Pixel coordinate grounding data:
################
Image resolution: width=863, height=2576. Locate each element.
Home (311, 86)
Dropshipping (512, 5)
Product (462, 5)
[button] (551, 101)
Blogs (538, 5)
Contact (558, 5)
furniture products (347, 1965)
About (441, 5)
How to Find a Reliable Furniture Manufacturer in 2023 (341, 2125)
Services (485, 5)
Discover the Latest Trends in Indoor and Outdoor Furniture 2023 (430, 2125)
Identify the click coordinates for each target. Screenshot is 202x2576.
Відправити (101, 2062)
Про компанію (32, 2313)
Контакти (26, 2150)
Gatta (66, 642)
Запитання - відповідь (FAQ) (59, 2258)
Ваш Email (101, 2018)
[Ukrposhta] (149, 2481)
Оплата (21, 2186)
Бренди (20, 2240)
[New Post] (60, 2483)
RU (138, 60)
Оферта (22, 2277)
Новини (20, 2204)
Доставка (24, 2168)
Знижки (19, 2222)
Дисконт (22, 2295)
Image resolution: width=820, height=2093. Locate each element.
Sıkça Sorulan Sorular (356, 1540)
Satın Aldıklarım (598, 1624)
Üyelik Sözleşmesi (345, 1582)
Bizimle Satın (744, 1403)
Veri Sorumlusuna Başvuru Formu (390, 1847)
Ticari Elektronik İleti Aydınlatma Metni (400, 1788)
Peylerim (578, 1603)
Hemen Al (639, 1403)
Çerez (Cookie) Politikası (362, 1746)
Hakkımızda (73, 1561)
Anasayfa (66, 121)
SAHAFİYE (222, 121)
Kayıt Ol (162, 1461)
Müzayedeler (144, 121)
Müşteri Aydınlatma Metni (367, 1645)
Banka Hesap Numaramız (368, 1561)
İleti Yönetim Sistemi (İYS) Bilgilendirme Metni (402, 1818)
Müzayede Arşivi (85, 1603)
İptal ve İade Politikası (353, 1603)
################
- ACTIVITY -
Search the records for the string "Metni" and, wherever a line contains it, please copy that line.

- WRITTEN SOLUTION -
Ticari Elektronik İleti Aydınlatma Metni (400, 1788)
Müşteri Aydınlatma Metni (367, 1645)
İleti Yönetim Sistemi (İYS) Bilgilendirme Metni (402, 1818)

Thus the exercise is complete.